_Problem to work on_
Every line from the one with "Task: Open Referral Program page" through the end of the entries below should be written out exactly; the pictures should not.

(Extracted data entries)
Start of Block

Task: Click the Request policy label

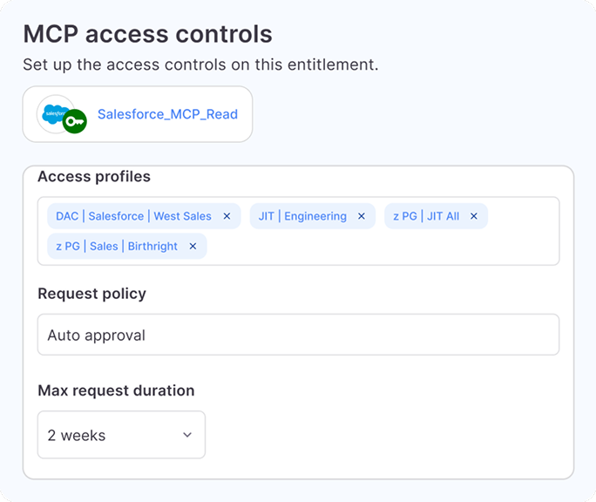Action: (91, 294)
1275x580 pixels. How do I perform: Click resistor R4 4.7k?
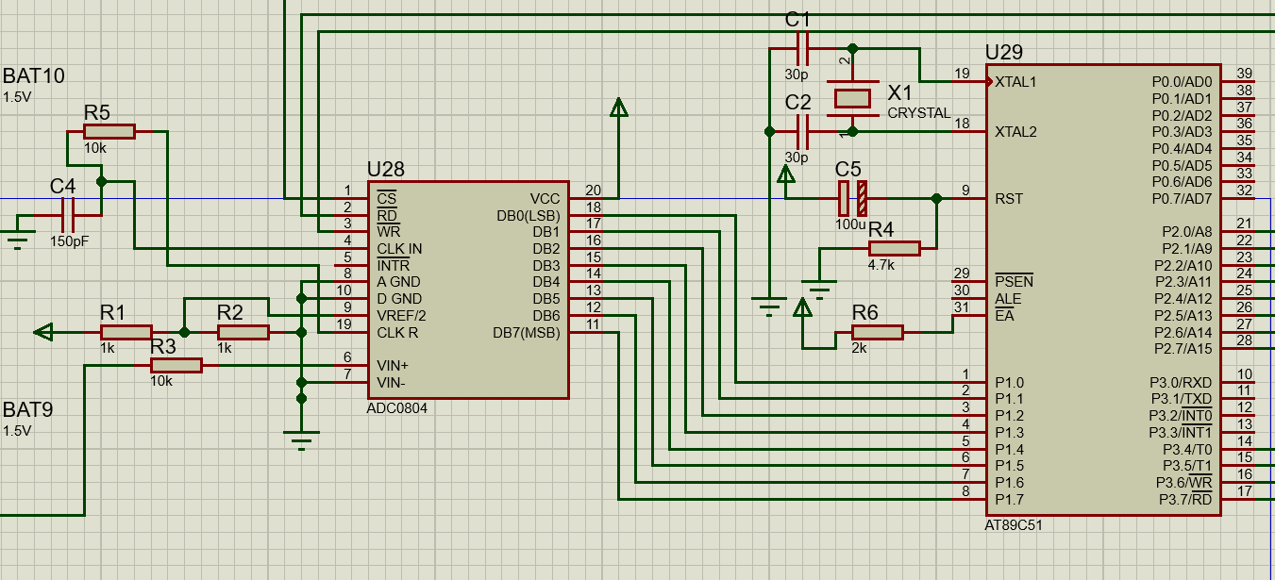coord(893,248)
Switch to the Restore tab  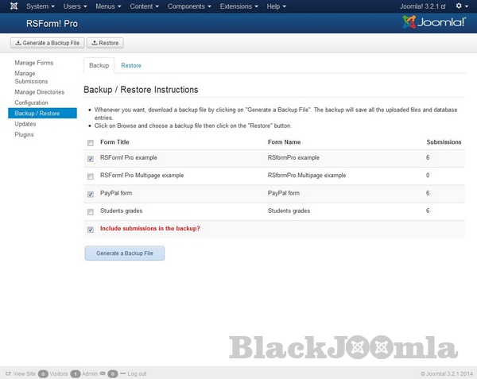point(131,65)
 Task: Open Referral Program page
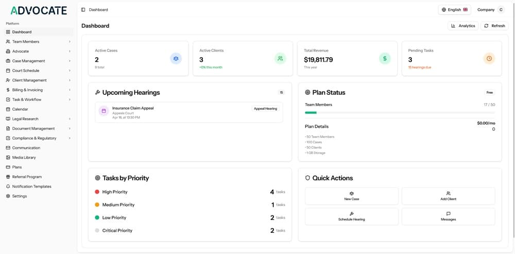coord(27,177)
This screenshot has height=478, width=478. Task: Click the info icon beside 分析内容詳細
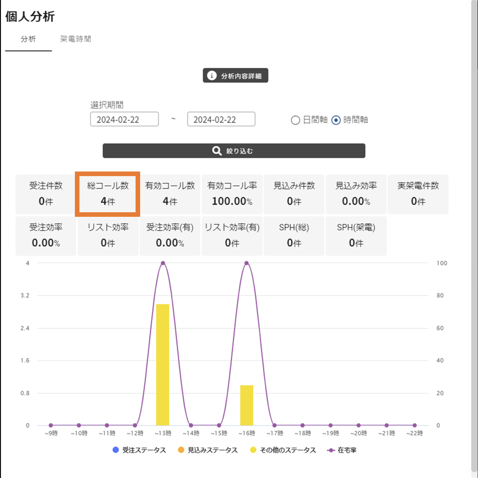pyautogui.click(x=211, y=76)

End of Block

_Answer for this exercise_
 Task: Open Referral Program page
coord(27,177)
This screenshot has height=478, width=478. Task: Click the info icon beside 分析内容詳細
pyautogui.click(x=211, y=76)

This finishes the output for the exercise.